:: Available data ::

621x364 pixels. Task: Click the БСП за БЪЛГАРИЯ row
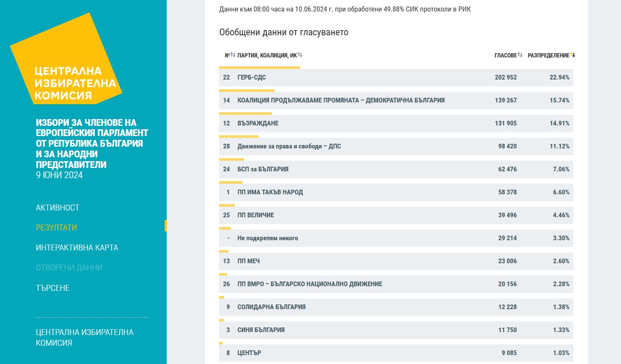[396, 169]
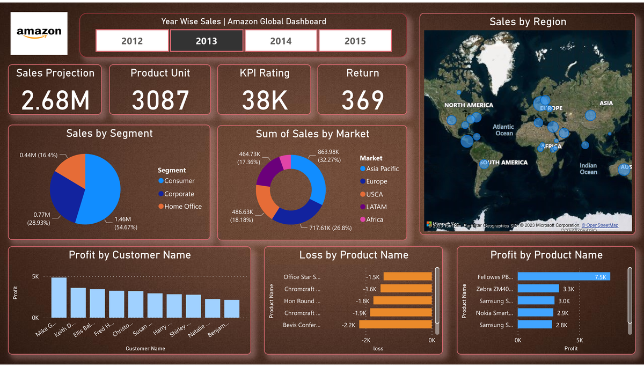Click the KPI Rating 38K card

(x=264, y=89)
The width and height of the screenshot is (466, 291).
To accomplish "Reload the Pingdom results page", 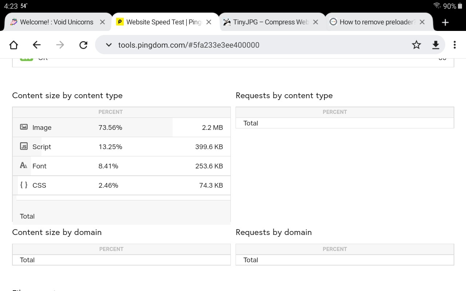I will click(x=83, y=45).
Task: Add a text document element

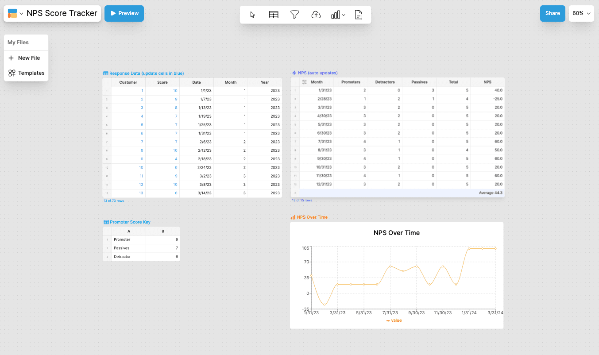Action: click(359, 15)
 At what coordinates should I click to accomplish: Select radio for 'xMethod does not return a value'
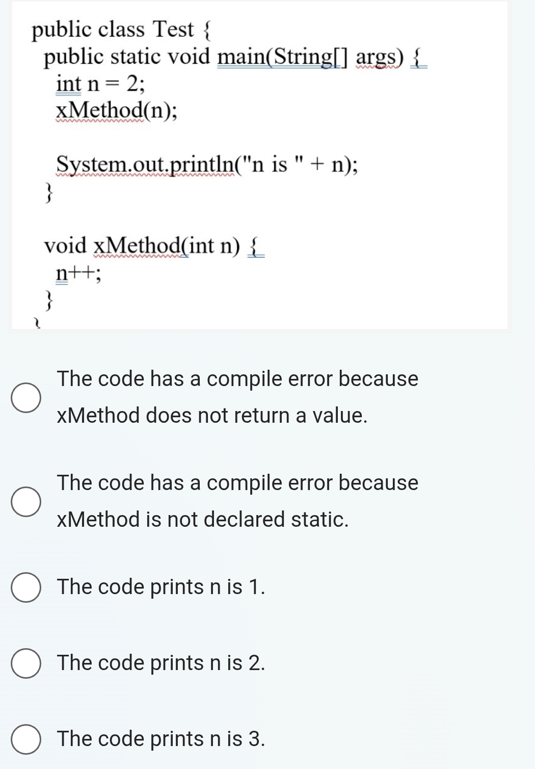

:::

> [Exercise directions]
I would like you to set down the lines above, from the one containing "Task: Add a text document element" to the final line, exactly as written and without pictures.

> [Task output]
Task: Add a text document element

Action: click(359, 15)
 At what coordinates should I click to accomplish: Select radio for 'xMethod does not return a value'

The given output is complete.